(Stored data):
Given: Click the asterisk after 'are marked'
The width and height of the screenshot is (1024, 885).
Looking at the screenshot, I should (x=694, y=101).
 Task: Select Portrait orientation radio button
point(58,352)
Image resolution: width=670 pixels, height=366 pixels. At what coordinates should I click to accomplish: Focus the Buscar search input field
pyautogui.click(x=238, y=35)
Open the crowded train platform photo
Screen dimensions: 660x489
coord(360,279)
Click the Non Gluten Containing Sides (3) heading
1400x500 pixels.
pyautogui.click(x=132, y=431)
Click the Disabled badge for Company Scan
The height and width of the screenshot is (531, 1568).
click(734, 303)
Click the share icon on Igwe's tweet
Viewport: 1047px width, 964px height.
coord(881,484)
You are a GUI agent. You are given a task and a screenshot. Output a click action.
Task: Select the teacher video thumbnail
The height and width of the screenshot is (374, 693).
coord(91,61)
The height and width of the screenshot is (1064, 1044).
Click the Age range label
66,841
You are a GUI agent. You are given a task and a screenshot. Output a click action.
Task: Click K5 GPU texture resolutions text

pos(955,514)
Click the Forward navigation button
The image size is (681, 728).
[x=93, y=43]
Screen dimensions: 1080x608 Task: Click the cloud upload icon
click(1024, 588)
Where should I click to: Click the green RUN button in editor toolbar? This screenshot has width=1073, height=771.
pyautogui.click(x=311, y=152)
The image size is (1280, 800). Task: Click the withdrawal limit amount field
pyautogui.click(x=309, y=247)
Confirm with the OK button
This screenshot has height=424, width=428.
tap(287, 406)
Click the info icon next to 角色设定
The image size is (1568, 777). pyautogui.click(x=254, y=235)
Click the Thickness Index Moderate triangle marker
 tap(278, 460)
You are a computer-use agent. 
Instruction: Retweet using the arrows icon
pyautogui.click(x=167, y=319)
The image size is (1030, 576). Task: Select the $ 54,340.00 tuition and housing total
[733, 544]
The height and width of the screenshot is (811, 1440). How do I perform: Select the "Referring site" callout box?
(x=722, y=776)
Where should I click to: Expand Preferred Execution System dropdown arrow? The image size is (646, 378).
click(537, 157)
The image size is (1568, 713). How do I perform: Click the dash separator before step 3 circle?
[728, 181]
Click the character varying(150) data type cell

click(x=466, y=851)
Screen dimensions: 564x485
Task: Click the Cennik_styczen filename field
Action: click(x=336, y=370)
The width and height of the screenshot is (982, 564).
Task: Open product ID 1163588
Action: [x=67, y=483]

(What the task asks):
Take the entries above and transcribe them exactly as they stand.

(Solution to the exercise):
Given: Click the asterisk after 'are marked'
The width and height of the screenshot is (1024, 885).
Looking at the screenshot, I should (x=694, y=101).
 Task: Select Portrait orientation radio button
point(58,352)
Image resolution: width=670 pixels, height=366 pixels. At what coordinates should I click to accomplish: Focus the Buscar search input field
pyautogui.click(x=238, y=35)
Open the crowded train platform photo
Screen dimensions: 660x489
coord(360,279)
Click the Non Gluten Containing Sides (3) heading
1400x500 pixels.
pyautogui.click(x=132, y=431)
Click the Disabled badge for Company Scan
The height and width of the screenshot is (531, 1568).
click(734, 303)
Click the share icon on Igwe's tweet
Viewport: 1047px width, 964px height.
coord(881,484)
You are a GUI agent. You are given a task and a screenshot. Output a click action.
Task: Select the teacher video thumbnail
The height and width of the screenshot is (374, 693).
coord(91,61)
The height and width of the screenshot is (1064, 1044).
Click the Age range label
66,841
You are a GUI agent. You are given a task and a screenshot. Output a click action.
Task: Click K5 GPU texture resolutions text

pos(955,514)
Click the Forward navigation button
The image size is (681, 728).
[x=93, y=43]
Screen dimensions: 1080x608 Task: Click the cloud upload icon
click(1024, 588)
Where should I click to: Click the green RUN button in editor toolbar? This screenshot has width=1073, height=771.
pyautogui.click(x=311, y=152)
The image size is (1280, 800). Task: Click the withdrawal limit amount field
pyautogui.click(x=309, y=247)
Confirm with the OK button
This screenshot has height=424, width=428.
tap(287, 406)
Click the info icon next to 角色设定
The image size is (1568, 777). pyautogui.click(x=254, y=235)
Click the Thickness Index Moderate triangle marker
 tap(278, 460)
You are a computer-use agent. 
Instruction: Retweet using the arrows icon
pyautogui.click(x=167, y=319)
The image size is (1030, 576). Task: Select the $ 54,340.00 tuition and housing total
[733, 544]
The height and width of the screenshot is (811, 1440). How do I perform: Select the "Referring site" callout box?
(x=722, y=776)
Where should I click to: Expand Preferred Execution System dropdown arrow? The image size is (646, 378).
click(537, 157)
The image size is (1568, 713). How do I perform: Click the dash separator before step 3 circle?
[728, 181]
Click the character varying(150) data type cell

click(x=466, y=851)
Screen dimensions: 564x485
Task: Click the Cennik_styczen filename field
Action: click(x=336, y=370)
The width and height of the screenshot is (982, 564).
Task: Open product ID 1163588
Action: [x=67, y=483]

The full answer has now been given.